**Problem description:** Although the records contain pictures, the copy should leave them out and match everything else exactly.

===== Data provided

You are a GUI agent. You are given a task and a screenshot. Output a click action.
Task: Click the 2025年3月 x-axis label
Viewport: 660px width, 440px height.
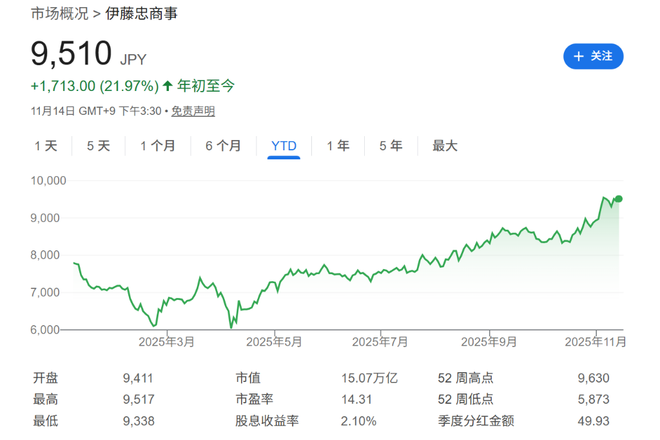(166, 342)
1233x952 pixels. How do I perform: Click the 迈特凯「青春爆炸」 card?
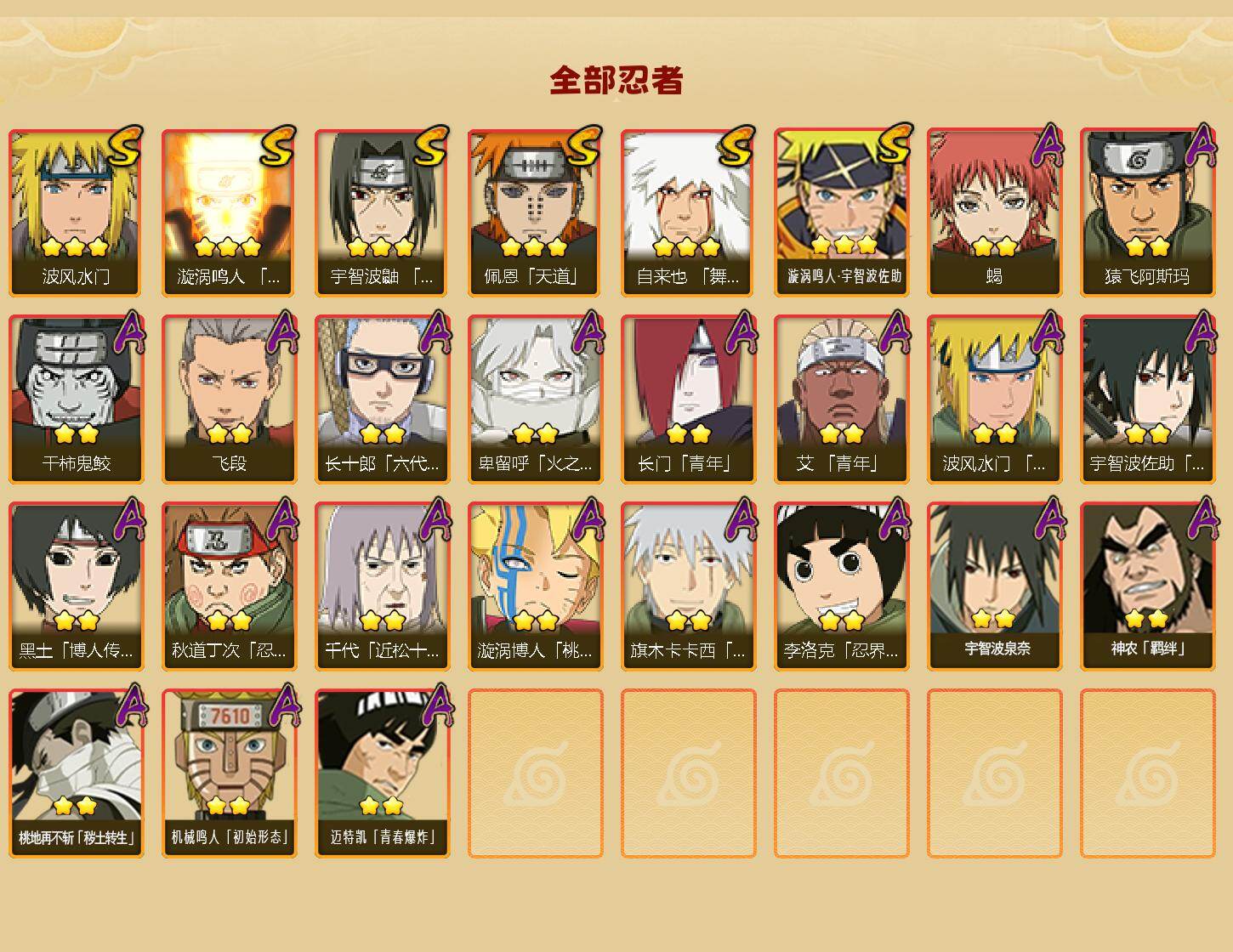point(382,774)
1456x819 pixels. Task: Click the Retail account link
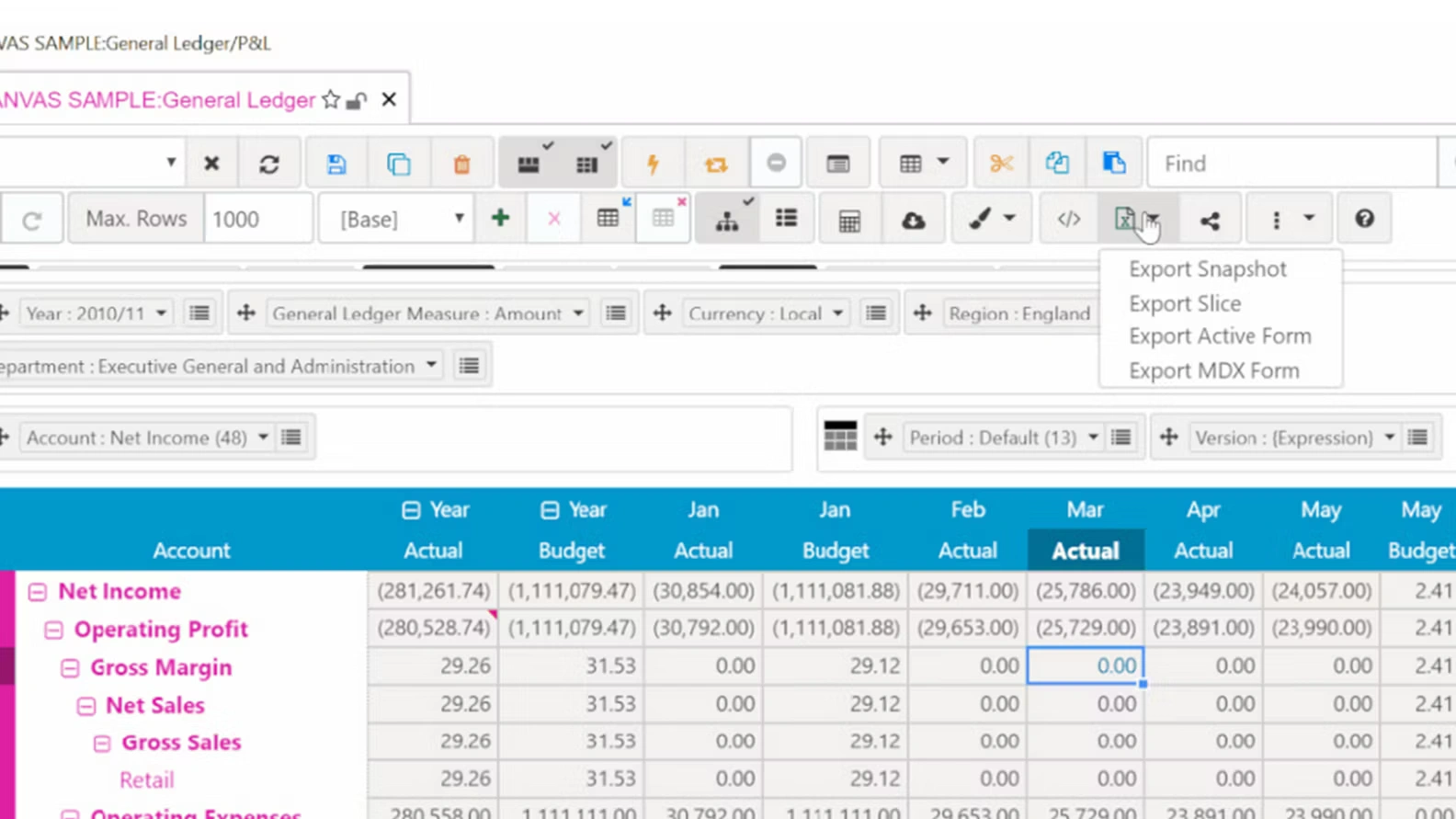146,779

==========

**Answer section:**
You are a GUI agent. You are given a task and a screenshot. Output a click action.
Task: Click the 2025年3月 x-axis label
Viewport: 660px width, 440px height.
(166, 342)
1233x952 pixels. How do I perform: Click the 迈特凯「青春爆炸」 card?
point(382,774)
1456x819 pixels. Task: Click the Retail account link
146,779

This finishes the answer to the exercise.